Having received a task to assemble phage genome, I and my colleague ran into several problems.
- First, the sequence duplication levels are abnormally high, reaching up to ~90% and ~40% for forward and reverse reads, respectively.
- Second, per tile sequence quality displays a mixture of alarming patterns.
This is per-tile sequence quality for raw R1 reads.
And per base sequence quality for raw R1 reads as well.
This is per-tile sequence quality for raw R2 reads.
And per base sequence quality scores for raw R2 reads
Initially, several possible explanations were born:
1) The cell might've been overloaded;
2) The duplication level might've been too high, hence the 4 distinct low quality bands;
3) Something is wrong with the sequencing platform, hence the long red bands in the per-tile sequence quality report.
After several unsuccessful rounds of fiddling with trimmomatic, I ended up specifying very strict quality control options:
HEADCROP:10 SLIDINGWINDOW:3:32 MINLEN:230. Using these options I ended up with ~22% (~250k out of ~1.1mln) and ~4% (~41k out of ~1.1mln) of initial sequences for forward and reverse reads, respectively. I also specified the Nextera Transposase adapter sequences, because the samples were badly contaminated. Nevertheless, the problem with per tile sequence quality persists (the adapters have been removed, though).
Per tile sequence quality for R1 reads after running
Together with the sequence quality scores.

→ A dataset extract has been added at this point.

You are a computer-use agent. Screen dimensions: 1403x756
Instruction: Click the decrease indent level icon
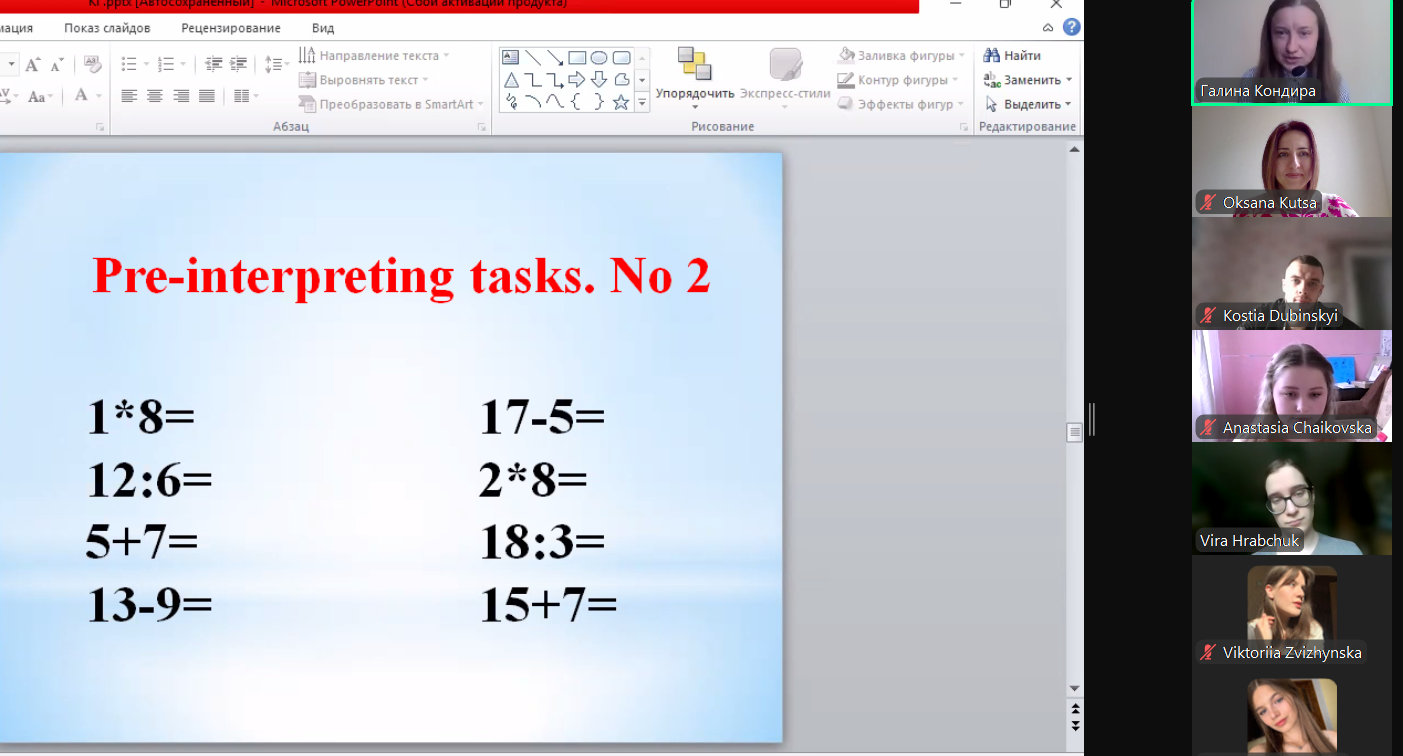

Per tile sequence quality for R2 reads after running
trimmomatic. Red tiles didn't disappear and seemingly random bad quality patterns emerged to the left of the cell.
As well as the sequence quality scores.
Sequencing was performed on a Illumina HiSeq T1500 machine in rapid-run mode producing ~1.2 mln of 250bp paired-end reads.
What do you think might be the cause of such duplication levels, per tile sequence quality patterns and overall data quality?
Was something wrong with the sequencing procedure or the machine?
May this be due to the rapid-run? (We haven't seen anyone using it before).
Should we raise an alarm and contact the sequencing facility or are we being overly cautious?
We've just received additional information regarding the run from the sequencing facility:
Our samples make up only ~1.3% of the run.
0.5% of phiX was spiked in.
Cluster density is 1200.
200GB of data were produced during the run (although the upper limit should be 150GB as per machine's specification).
200GB of data were produced by the sequencer in this run.